Herding Dogs

In India, stray dogs are common. As are herds of things –goats, sheep, cattle. The dogs often co-exist with the herds but it appears more like they are customers dining together from the same garbage pile, rather than there being any stronger bond between the street dogs and the cows et al.

But as one approaches Hampi things change. The further outside of urban areas one gets, the larger the herds are. (That’s consistent with other road trips I’ve taken outside of Bangalore.) And, the closer one gets to Hampi, the more pigs appear. Pigs are everywhere. They are eating garbage, wallowing in mud (there does seem to be something to that phrase, “Happy as a pig in sh!t”) and roaming the street. Pigs acting like, well, street dogs.
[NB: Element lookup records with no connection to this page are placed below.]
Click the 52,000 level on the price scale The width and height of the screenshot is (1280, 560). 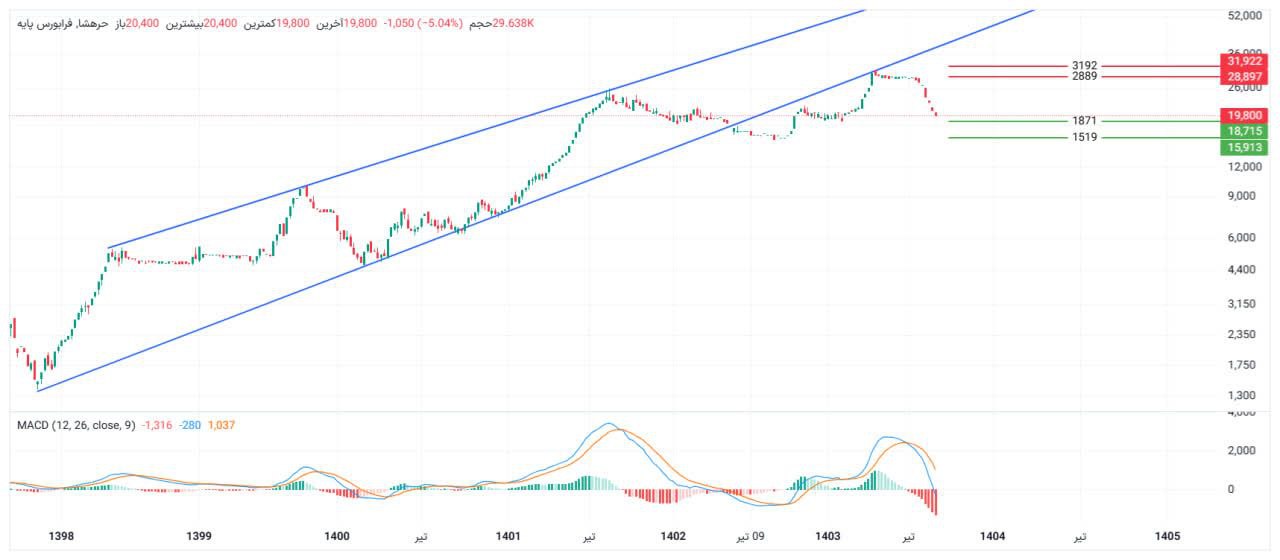pos(1244,16)
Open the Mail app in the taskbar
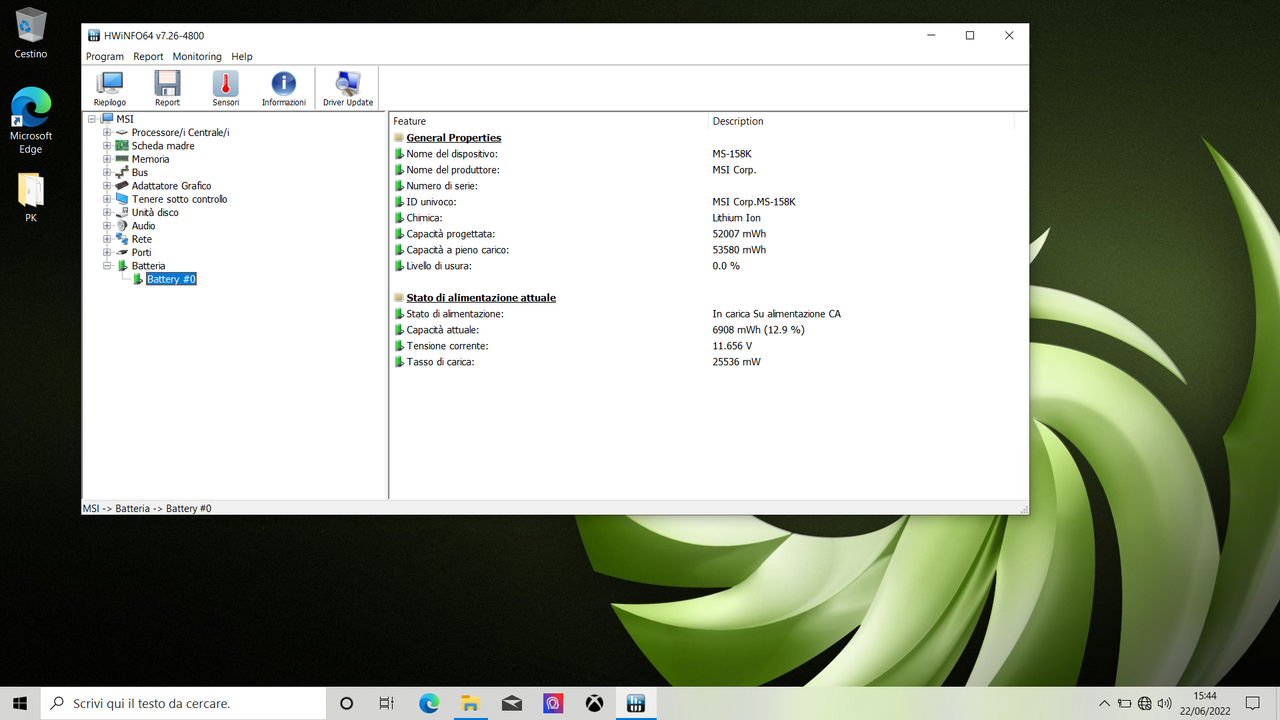 tap(511, 703)
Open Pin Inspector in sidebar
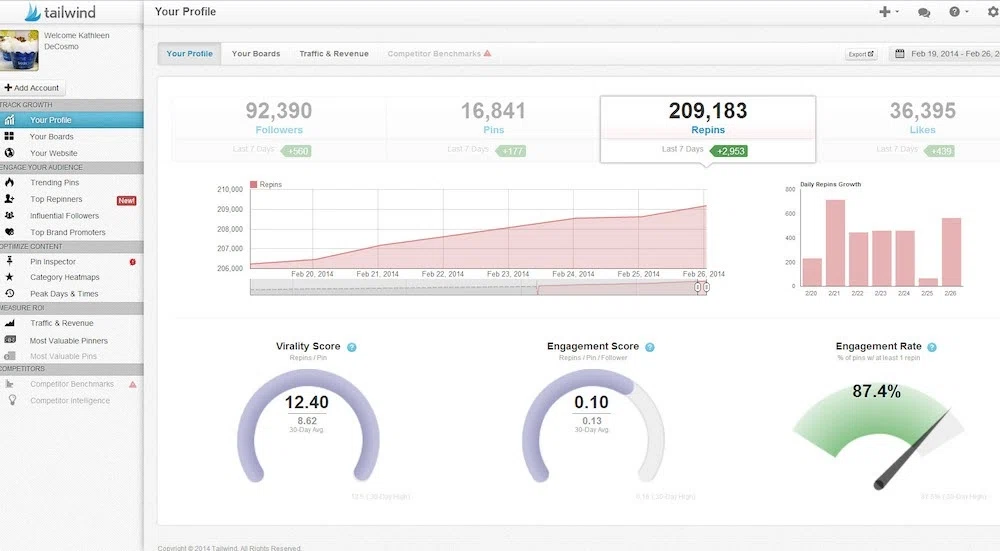Viewport: 1000px width, 551px height. coord(52,262)
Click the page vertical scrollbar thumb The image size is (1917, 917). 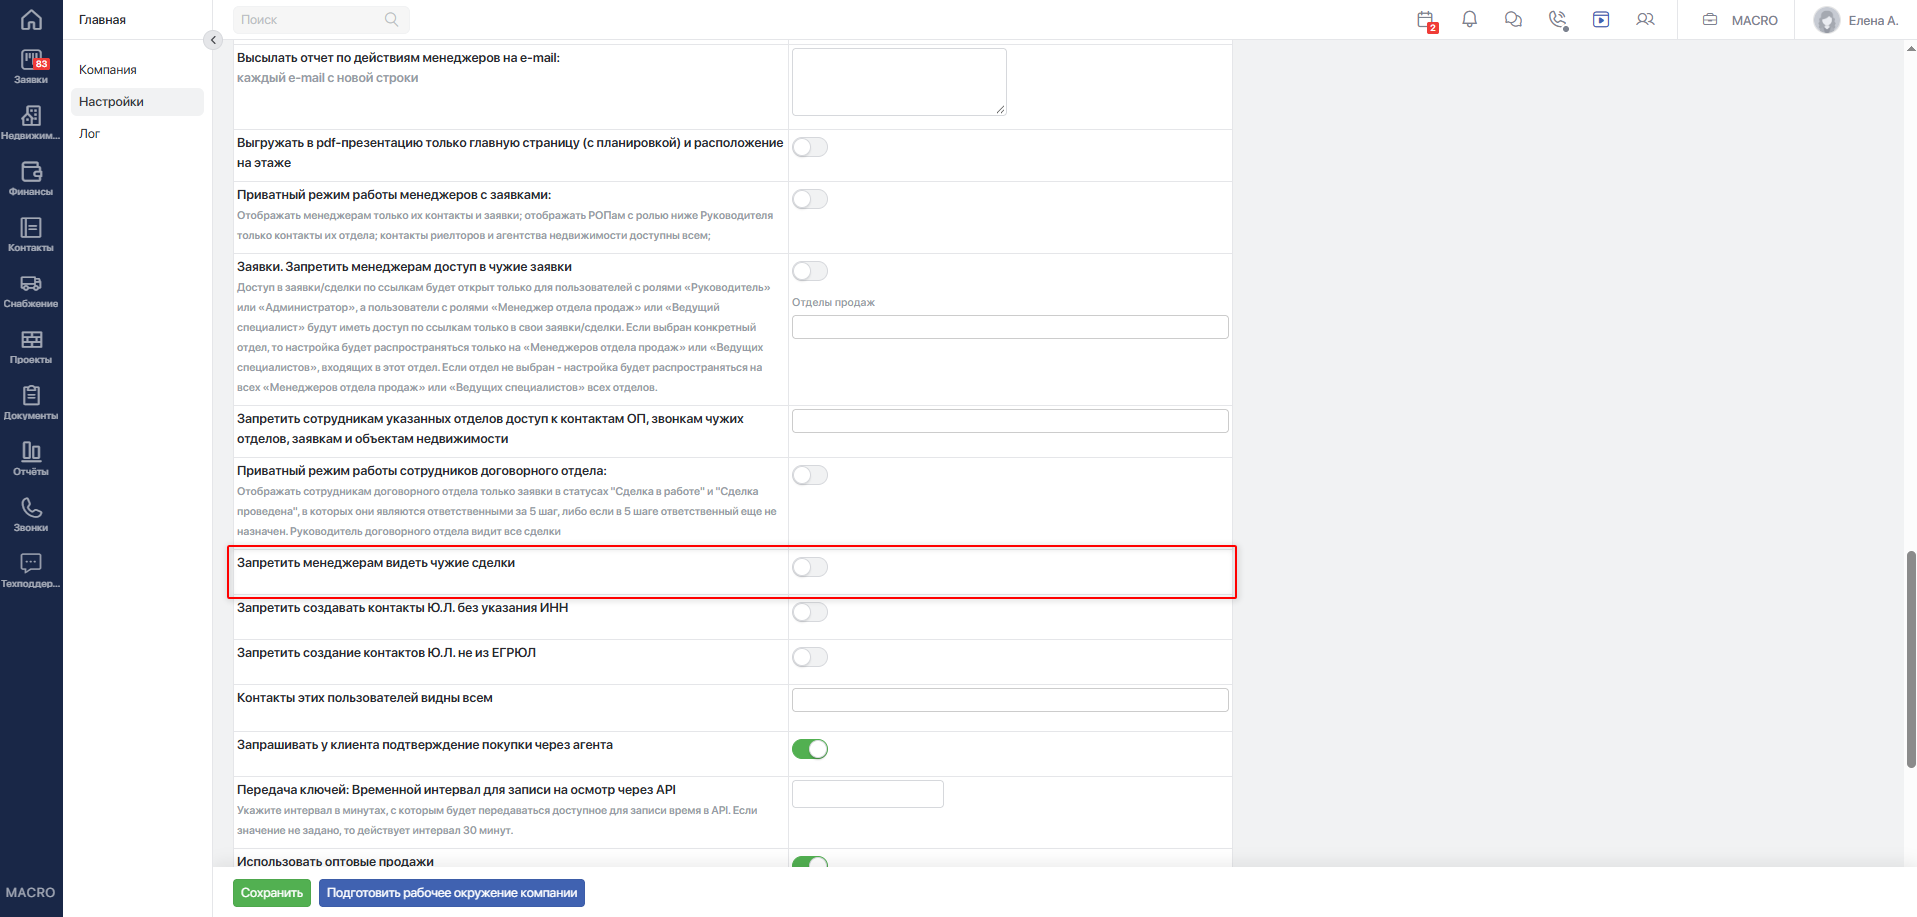[1911, 659]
In Hampi there are almost no street dogs.The few dogs you see without owners are donning collars and, sometimes, bells. Clearly, they are between appointment, rather than just street dogs. It appears that the ubiquitous pigs have replaced street dogs here. (Pork isn’t popular here, but the pigs are eventually sold for consumption elsewhere.)

But there are tons of dogs –they are just working dogs! In Hampi, EVERY flock of goats/sheep/cows attended by a shepherd/shepherdess* has 1 or 2 sheepdogs. They look like the same “bred” of mongrel street dogs you see everywhere else in India; more mutt than Lassi. The AKC would likely take umbrage at me even categorising these mutts as “herding” — certainly not what you’d find at Westminster! But by way of occupation, if not breeding, herding is indeed what they do.

I loved seeing the dogs looking so fit and healthy. And the herding dogs’ posture / movement seemed so happy and confident. The Hampi dogs appear so joyful!

Why all the herding dogs here and no where else in South India? Wolves. The boulder strewn landscape, climate, plentiful livestock and lack of suburban sprawl make this wolf territory. The loveable mutts are not only herding dogs, but guard dogs to detect and deter the local wolves.

Seeing the happy dogs with tails wagging and a spring in their step did make me miss a couple of Hungarian sheepdogs back home in the US terribly!

Herding dog in the distance, behind the shepherdess in the sari…

*i am not sure if it’s politically correct to use the term “shepherdess” any longer. I mean, is it like “actress” which should now be “actor” (unless of course your winning an Academy Award…)?!?